Sucrose-induced analgesia during early life modulates adulthood learning and memory formation

•Chronic pain in early life affects cognitive functions later in life.•Does oral sweet sucrose influence these functions? How?•Pain induced short-term memory impairment, while sucrose prevented this deficit.•Pain decreased BDNF in the hippocampus and this reduction was prevented by sucrose.•Sucrose increased pain threshold possibly via endorphin and enkephalin increase.
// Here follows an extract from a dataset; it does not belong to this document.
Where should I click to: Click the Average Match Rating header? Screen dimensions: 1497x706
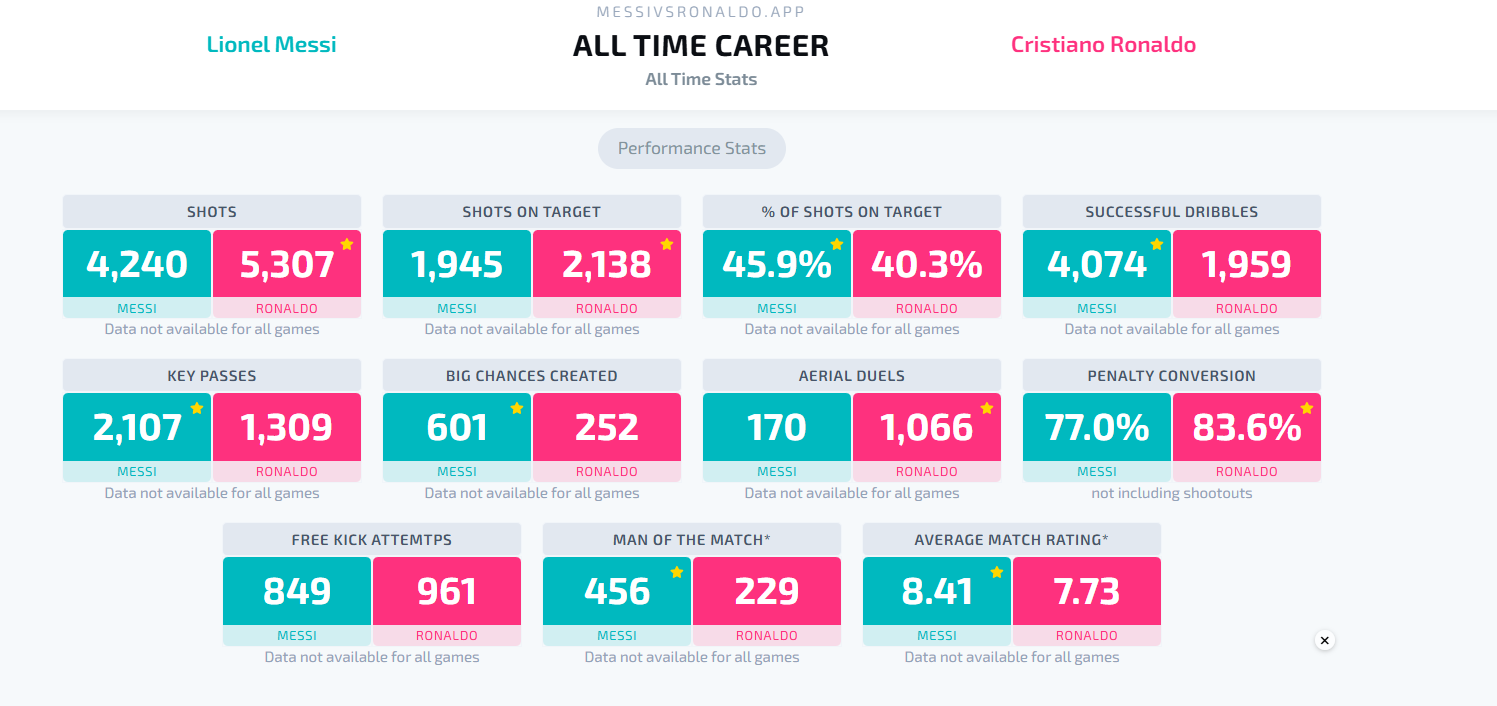tap(1012, 540)
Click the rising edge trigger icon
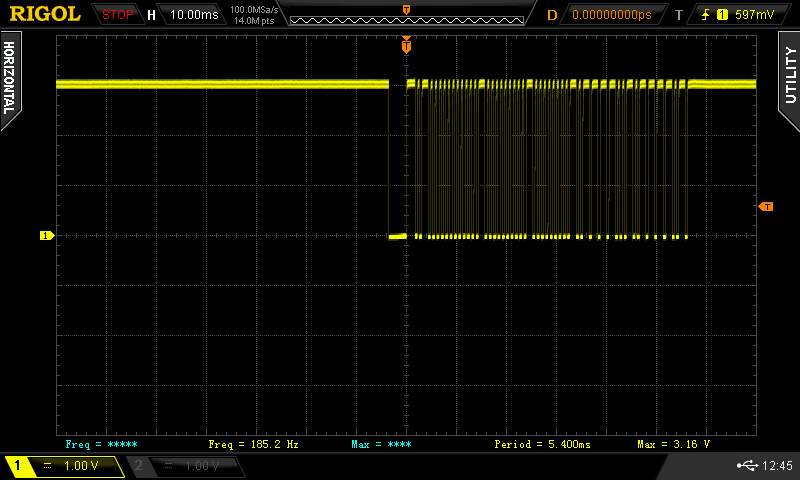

This study is aimed at examining the long-term effects of chronic pain during early life (postnatal day 0 to 8 weeks), and intervention using sucrose, on cognitive functions during adulthood in rats. Pain was induced in rat pups via needle pricks of the paws. Sucrose solution or paracetamol was administered for analgesia before the paw prick. Control groups include tactile stimulation to account for handling and touching the paws, and sucrose alone was used. All treatments were started on day one of birth and continued for 8 weeks. At the end of the treatments, behavioral studies were conducted to test the spatial learning and memory using radial arm water maze (RAWM), as well as pain threshold via foot-withdrawal response to a hot plate apparatus. Additionally, the hippocampus was dissected, and blood was collected. Levels of neurotrophins (BDNF, IGF-1 and NT-3) and endorphins were assessed using ELISA. The results show that chronic noxious stimulation resulted in comparable foot-withdrawal latency between noxious and tactile groups. On the other hand, pretreatment with sucrose or paracetamol increased pain threshold significantly both in naive rats and noxiously stimulated rats (P < 0.05). Chronic pain during early life impaired short-term memory, and sucrose treatment prevented such impairment (P < 0.05). Sucrose significantly increased serum levels of endorphin and enkephalin. Chronic pain decreased levels of BDNF in the hippocampus and this decrease was prevented by sucrose and paracetamol treatments. Hippocampal levels of NT-3 and IGF-1 were not affected by any treatment. In conclusion, chronic pain induction during early life induced short memory impairment, and pretreatment with sucrose prevented this impairment via mechanisms that seem to involve BDNF. As evident in the results, sucrose, whether alone or in the presence of pre-noxious stimulation, increases pain threshold in such circumstances; most likely via a mechanism that involves an increase in endogenous opioids.